Photograph by Carsten Peter
Italy's Mount Etna provides a vivid image of one of the birthplaces of igneous rock during a night eruption. Igneous rock forms when magma cools and solidifies. (Lava is magma that has reached the Earth's surface.) Etna also shows off the etymology of igneous, from the Latin word for fire.
Photograph by Frans Lanting
Oozing lava acts as a seal over fractured ground in Hawaii Volcanoes National Park. Once the lava from Kilauea Crater cools, it becomes known as igneous rock, since it formed from molten material. Geologists would also call it extrusive rock because it solidified on the Earth's surface.
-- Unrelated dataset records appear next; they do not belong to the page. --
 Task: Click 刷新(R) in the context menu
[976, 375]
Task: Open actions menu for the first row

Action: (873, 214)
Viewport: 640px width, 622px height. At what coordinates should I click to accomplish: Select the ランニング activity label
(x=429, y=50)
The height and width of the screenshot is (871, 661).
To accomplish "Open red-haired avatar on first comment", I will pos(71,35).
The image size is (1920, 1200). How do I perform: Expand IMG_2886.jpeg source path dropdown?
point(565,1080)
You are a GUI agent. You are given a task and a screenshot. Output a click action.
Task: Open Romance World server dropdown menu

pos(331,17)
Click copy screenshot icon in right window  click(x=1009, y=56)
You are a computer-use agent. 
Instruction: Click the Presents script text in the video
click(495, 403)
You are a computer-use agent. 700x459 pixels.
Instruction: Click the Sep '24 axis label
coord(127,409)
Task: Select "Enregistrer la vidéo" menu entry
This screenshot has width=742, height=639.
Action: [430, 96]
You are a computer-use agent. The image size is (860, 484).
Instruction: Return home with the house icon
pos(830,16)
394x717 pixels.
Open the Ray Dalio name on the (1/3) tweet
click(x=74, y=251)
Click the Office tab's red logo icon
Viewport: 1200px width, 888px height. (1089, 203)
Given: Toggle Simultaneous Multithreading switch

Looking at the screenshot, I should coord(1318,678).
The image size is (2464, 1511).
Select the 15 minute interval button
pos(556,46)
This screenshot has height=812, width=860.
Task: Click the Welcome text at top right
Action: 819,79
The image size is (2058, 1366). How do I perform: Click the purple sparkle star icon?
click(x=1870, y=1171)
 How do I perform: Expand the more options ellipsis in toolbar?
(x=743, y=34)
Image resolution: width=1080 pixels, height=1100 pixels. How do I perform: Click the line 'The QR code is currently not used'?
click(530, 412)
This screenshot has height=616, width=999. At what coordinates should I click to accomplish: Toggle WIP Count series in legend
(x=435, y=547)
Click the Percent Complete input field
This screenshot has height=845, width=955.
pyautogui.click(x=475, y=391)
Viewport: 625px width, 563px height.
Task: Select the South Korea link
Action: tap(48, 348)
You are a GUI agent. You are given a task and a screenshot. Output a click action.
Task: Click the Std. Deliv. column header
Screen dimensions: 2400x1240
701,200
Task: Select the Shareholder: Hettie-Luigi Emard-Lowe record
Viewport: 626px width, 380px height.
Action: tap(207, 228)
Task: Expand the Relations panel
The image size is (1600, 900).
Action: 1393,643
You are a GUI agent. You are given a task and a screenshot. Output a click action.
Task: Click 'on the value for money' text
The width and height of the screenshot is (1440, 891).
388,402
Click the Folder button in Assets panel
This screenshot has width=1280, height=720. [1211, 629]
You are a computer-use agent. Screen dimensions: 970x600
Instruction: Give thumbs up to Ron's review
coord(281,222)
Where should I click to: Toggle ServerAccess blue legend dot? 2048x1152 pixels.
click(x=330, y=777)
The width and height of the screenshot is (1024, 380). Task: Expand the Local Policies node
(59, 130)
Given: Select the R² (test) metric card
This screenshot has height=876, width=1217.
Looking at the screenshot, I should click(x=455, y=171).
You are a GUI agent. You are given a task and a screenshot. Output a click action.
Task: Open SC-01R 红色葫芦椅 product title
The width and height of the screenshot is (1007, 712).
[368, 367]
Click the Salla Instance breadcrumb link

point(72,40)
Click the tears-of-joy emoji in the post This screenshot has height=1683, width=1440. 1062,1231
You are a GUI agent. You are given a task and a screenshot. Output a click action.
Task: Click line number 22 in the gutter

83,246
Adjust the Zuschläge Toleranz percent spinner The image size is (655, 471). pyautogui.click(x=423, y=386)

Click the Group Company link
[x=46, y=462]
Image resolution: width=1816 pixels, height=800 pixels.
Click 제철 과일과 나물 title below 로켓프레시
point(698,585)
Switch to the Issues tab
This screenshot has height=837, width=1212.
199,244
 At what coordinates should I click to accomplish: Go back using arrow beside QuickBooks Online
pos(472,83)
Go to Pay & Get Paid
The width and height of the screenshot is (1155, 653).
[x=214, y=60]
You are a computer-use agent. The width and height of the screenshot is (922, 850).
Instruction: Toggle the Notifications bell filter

Photograph by Jim Richardson
Stepping stones into the sea, these basaltic columns of the Giant's Causeway in Northern Ireland formed from volcanic activity some 50 million to 60 million years ago. Rock formed from molten matter is known as igneous, and geologists classify igneous rock by its texture. You would need a microscope to see the grains in the 40,000-some basalt columns that form the Giant's Causeway.
Ripples of Pahoehoe
Photograph by Jeff Gnass
Cooled lava lies in icing-like ripples in Hawaii Volcanoes National Park. This image shows ropy pahoehoe, a type of basaltic lava that forms when solidifying lava meets an obstruction. Hot lava underneath the hardening crust continues to move it along, forming wrinkles in the process.
Devils Tower, Wyoming
Photograph by John G. Wilbanks
Known as an igneous intrusion, the 1,267-foot-tall (386-meter-tall) Devils Tower in Wyoming formed when molten rock intruded into the existing rocks. At first the formation wasn't visible, but as wind and water began to erode the sedimentary rock surrounding the tower faster than the harder igneous rock, Devils Tower was born.
Photograph by Peter Arnold, Inc./Alamy
Erosion's artistic side can be seen in sedimentary rock layers in Zion National Park, Utah. After mud, gravel, and sand sediments were deposited and formed rock layers over time, uplift raised the region. Erosion then began to carve the magnificent cliffs and canyons seen today.
Photograph by John McKenna/Alamy
This section of eroded sedimentary rock on Elgol Beach on the Island of Skye, Scotland, mimics bone. Erosion shaped its honeycombed appearance.
Wittenoom Iron Formation
Photograph by Society for Sedimentary Geology
A small section of the Wittenoom Iron Formation in Western Australia highlights how sedimentary rocks are laid down in layers. The sediments in this photo curve near the ends of chert pods. Chert—a silica-based rock—occurs in limestone. Paleontologists know chert as a good place to look for fossils.
Limestone and Icicles
Photograph by Bill Hatcher
Climbing ice-encrusted limestone is careful work in Box Canyon in Ouray, Colorado. During the summer a 285-foot (87-meter) waterfall awes visitors, but in the winter ice and climbing enthusiasts take over.
Photograph by Larry Fellows
Horizontal furrows and vertical fractures in the bedrock give Checkerboard Mesa in Utah's Zion National Park its name. Erosion shaped the Navajo sandstone of the mesa on the edge of the Colorado Plateau, near the east entrance of the park.
Photograph by Society of Economic Paleontologists and Mineralogists
A single pore between chert granules in a rock formation in Ontario Province, Canada, shows off its colors in this photomicrograph. This rock contained chalcedonic cement before it underwent diagenesis, a process where low temperatures and low pressures alter the content of sediments before they finally lithify, or turn into rock.
Photograph by Marli Miller, University of Oregon
A river of white rock snakes within its darker surroundings, providing evidence that it had a greater viscosity than the darker rock. Geologists refer to this kind of formation as ptygmatic folding. A penny shows the scale of the size of this folding, which is highly irregular.
Photograph by Marli Miller, University of Oregon
As if an avant-garde painting, younger white rock intrudes in a tapestry of gneiss. Since the white rock doesn't show the same evidence of folding as the surrounding gneiss, it offers proof that it is a younger intrusion. Gneiss, a metamorphic rock, can be commonly found in Precambrian areas. Note the penny for scale.
Photograph by CuboImages srl/Alamy
Bulldozers work in a marble quarry in Thásos, Greece. The Earth's heat and pressure alter limestone into marble, which can range in color from black to white. The ancient Greeks recognized marble's durability, using it to build the Parthenon in Athens. Marble, a metamorphic rock, forms when limestone re-crystallizes.
Schist Rock Formations
Photograph by Peter Essick
The Colorado River has eroded these schist formations into fudge-like shapes and shades. Schist, a metamorphic rock, contains mineral crystals that can be seen by the naked eye.